Notwithstanding any stipulation in these Conditions of Sale and Terms of Delivery, either of the parties may cancel the agreement by notice in writing to the other party where the performance at the agreement is prevented for more than six (6) months by one of the events set forth in this Article.
Should any of the above mentioned circumstances prevent a delivery from being spotlessly or punctually carried out the date of delivery shall be postponed by a period of time equal to the duration of the impediment, and the new date of delivery thus postponed shall in all respects be regarded as due delivery. Should the impediment be expected to last more than four weeks both CMP and the Buyer shall be entitled to cancel the contract, which is not to be regarded as breach of contract.

10. CLAIMANT´S DEFAULT
Where the Buyer after the day of delivery has arrived fails to collect the goods or – where CMP has agreed to undertake the transportation – give the order for their collection, CMP shall be entitled to store and insure the goods on the Buyer’s account.

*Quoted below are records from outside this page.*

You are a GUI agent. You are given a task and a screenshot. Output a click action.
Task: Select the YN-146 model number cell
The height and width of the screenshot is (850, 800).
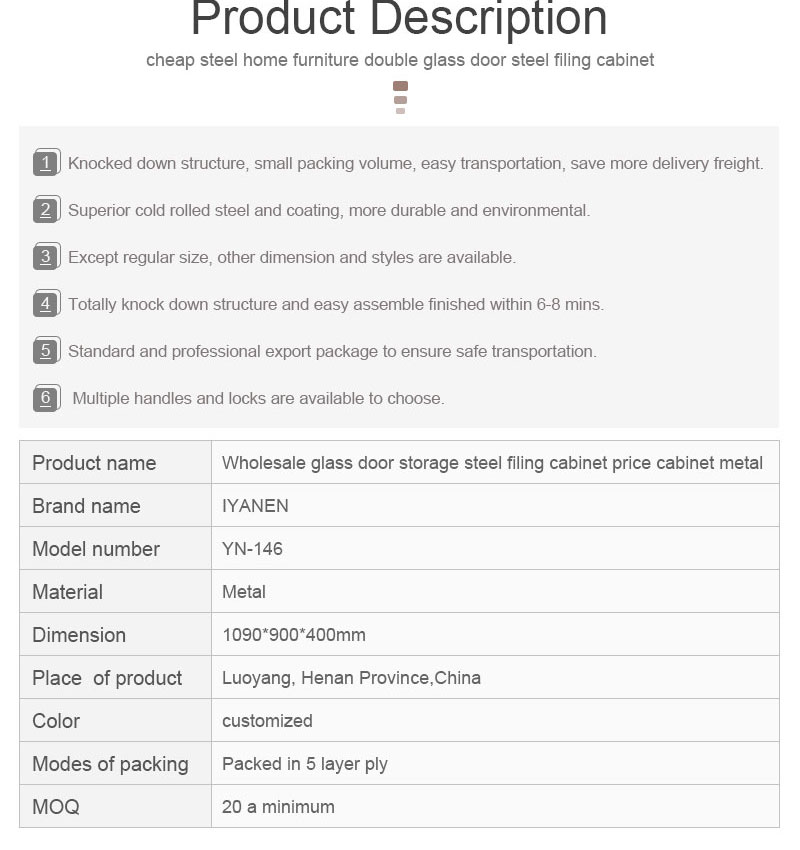click(495, 548)
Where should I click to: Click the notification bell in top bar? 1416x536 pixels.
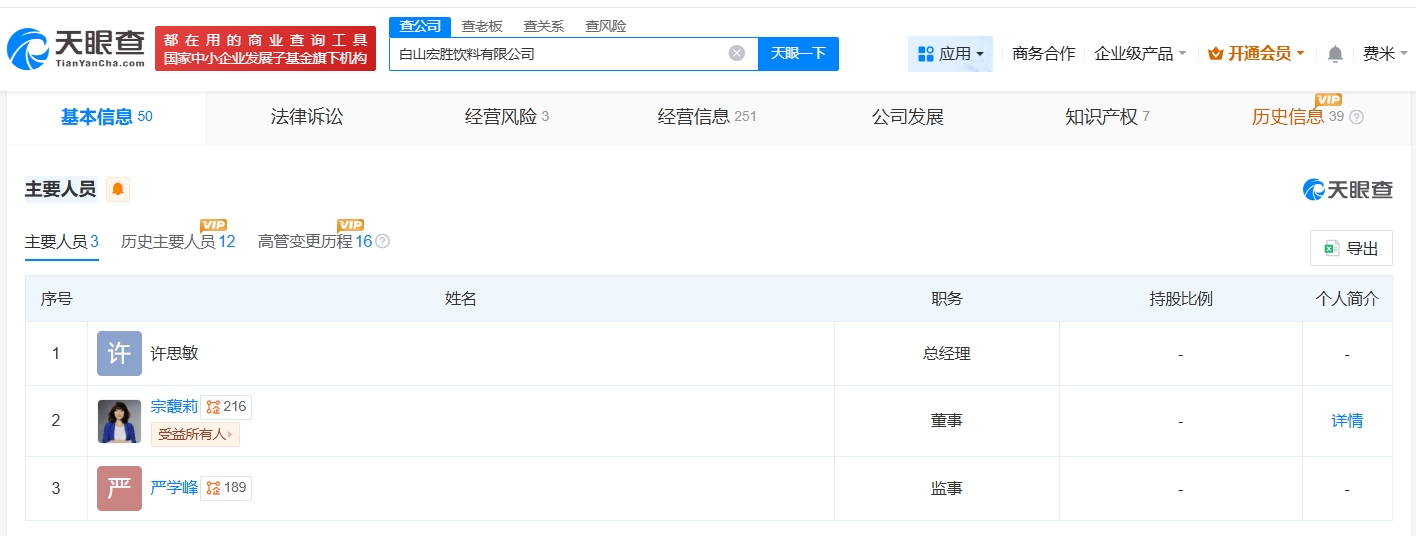coord(1334,54)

Where the Buyer after the day of delivery has arrived and CMP has declared the goods ready for collection fails to collect the foods or give the order for their collection despite the written request by CMP stating a deadline of four weeks, CMP shall be entitled to sell the goods on the Buyer’s account at the highest market price attainable and at a normal profit. This also applies to parts that are custom made according to the Buyer’s instructions.

11. RETENTION OF OWNERSHIP
The delivered goods remain the absolute property of CMP until the Buyer has honoured the entire purchase price and first then become the Buyer’s property.

12. PROPER LAW
Any dispute arising under the contract shall be resolved by application of Danish Law, and the parties hereby submit to the non-exclusive jurisdiction of the courts of Denmark.